Oben auf der Terrasse erleben wir ein beeindruckendes Schauspiel. Ein Demonstrationszug von Arbeitern der Stettiner Vulkanwerft zieht sich langsam zu uns herauf. Trillerpfeifen ertönen, Böller krachen und Nebelbomben zischen - dazu ein Meer aus den legendären Fahnen der Gewerkschaft Solidarnosc. Ihr Protest richtet sich gegen die mögliche Schließung ihrer Werft, die wahrscheinlich würde, wenn sich Warschau und Brüssel nicht über die wettbewerbspolitische Akzeptanz des polnischen Rettungsplanes einig würden.


Wohnblocks an der Jana Metejki


Blick zum Pazim-Center
Wir gehen weiter durch die große Parkanlage S. Źeromskiego und erreichen über die Jana Matejki mit ihren Solitärwohnblocks schließlich den modernen Teil der Neustadt mit dem weithin sichtbaren Pazim-Center. Das 1992 fertiggestellte und leicht futuristisch wirkende Hochhaus ist mit 22 Stockwerken und 92 Metern Höhe das höchste Gebäude Stadt. Es beherbergt außer Büroflächen und Lokalen auch Zimmer des Radisson-SAS Hotels. Gleich nebenan befindet sich mit dem Galaxy-Center das Stettiner Shopping-Mekka. Auf den fünf Etagen der etwas gesichtslosen Shopping-Mall versammeln sich Filialgeschäfte aller Art, darunter auch ein riesiger Real-Superstore mit umfangreicher Bierabteilung.
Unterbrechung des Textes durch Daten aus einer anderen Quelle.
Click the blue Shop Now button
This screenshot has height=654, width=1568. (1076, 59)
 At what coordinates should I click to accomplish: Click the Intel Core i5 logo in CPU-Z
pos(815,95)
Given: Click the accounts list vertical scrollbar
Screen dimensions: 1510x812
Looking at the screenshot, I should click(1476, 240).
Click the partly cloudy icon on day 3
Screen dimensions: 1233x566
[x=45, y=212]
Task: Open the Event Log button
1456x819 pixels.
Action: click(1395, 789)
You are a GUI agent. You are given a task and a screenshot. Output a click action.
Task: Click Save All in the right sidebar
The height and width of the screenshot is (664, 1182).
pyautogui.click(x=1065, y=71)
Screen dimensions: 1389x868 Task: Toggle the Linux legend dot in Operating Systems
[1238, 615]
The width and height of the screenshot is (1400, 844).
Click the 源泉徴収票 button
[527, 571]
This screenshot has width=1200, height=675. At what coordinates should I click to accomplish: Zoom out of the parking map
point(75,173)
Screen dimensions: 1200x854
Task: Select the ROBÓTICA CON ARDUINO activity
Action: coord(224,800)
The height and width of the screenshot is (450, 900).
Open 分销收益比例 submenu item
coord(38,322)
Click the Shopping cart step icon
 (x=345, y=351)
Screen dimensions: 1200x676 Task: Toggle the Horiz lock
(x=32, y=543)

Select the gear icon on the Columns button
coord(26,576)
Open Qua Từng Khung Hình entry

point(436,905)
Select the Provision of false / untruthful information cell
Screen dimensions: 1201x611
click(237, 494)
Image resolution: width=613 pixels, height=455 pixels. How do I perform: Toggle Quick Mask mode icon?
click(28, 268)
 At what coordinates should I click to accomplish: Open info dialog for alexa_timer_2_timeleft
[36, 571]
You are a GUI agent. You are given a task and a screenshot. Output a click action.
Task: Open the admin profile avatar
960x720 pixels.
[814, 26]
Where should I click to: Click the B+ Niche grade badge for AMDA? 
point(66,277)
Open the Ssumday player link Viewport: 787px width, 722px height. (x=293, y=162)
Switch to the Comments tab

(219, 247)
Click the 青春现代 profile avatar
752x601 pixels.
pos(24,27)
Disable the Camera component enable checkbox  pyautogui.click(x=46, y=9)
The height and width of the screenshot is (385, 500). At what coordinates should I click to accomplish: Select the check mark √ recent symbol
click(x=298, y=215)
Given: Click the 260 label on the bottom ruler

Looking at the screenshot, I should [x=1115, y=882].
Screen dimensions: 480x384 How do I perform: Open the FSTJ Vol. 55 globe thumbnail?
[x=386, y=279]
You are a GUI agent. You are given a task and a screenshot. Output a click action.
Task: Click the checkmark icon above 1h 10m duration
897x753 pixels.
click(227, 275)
Nach einem ausgiebigen Kaufrausch marschieren wir in Richtung des Grunewaldplatzes (pl. Grunwaldzki, ehemals Kaiser-Wilhelm-Platz), der mitten im jugendstilgeprägten Pariser Viertel liegt. Dieser Name leitet sich von der gründerzeitlichen Neugestaltung der aus allen Nähten platzenden Stadt ab, die nach dem Vorbild der französischen Hauptstadt unternommen wurde. Großzügige Plätze und breite Boulevards sollten das Stadtbild auflockern und die stuckverzierten Mietkasernen würdig zur Geltung kommen lassen. Besonders hier finden sich viele Gemeinsamkeiten mit Berlin, denn die städtebauliche Anlage des Stettiner Pariser Quartiers geht genau wie die der Berliner Viertel Kreuzberg und Prenzlauer Berg auf das Wirken von James Hobrecht zurück. Dieser war Stadtbaumeister in Berlin sowie auch Stadtbaurat in Stettin.


Jugendstilfassaden in der Bogusława-Straße


Jugendstil in der Stalingradu-Straße
Besonders beeindruckend fällt die Jugendstilbebauung in der Bogusława-Straße aus. Zu beiden Seiten der Fußgängerzone ragen bunt bemalte stuckverzierte Gründerzeitfassaden in die Höhe, eine reicher verziert, als die andere. Am pl. Zgogy (dem früheren Bismarckplatz) geht es über die Obrońcow- in die Stalingradu-Straße, die ebenfalls mit prächtigen Jugendstilfassaden beeindruckt.

Über den windigen Platz Zołnoierza Polskiego, der im Sommer als Blumenmarkt fungiert, kommen wir in schließlich in die al. Niepodległości, eine der Hauptgeschäftsstraßen Stettins, die zu preußischer Zeit als Paradeplatz diente. Heute regiert hier der profane Kaufmannssinn, wobei wohltuend auffällt, dass sich hier kaum die sonst omnipräsenten Filialisten angesiedelt haben. Über den kargen pl. Solidarnósci kehren wir schließlich wieder ins Hotel zurück.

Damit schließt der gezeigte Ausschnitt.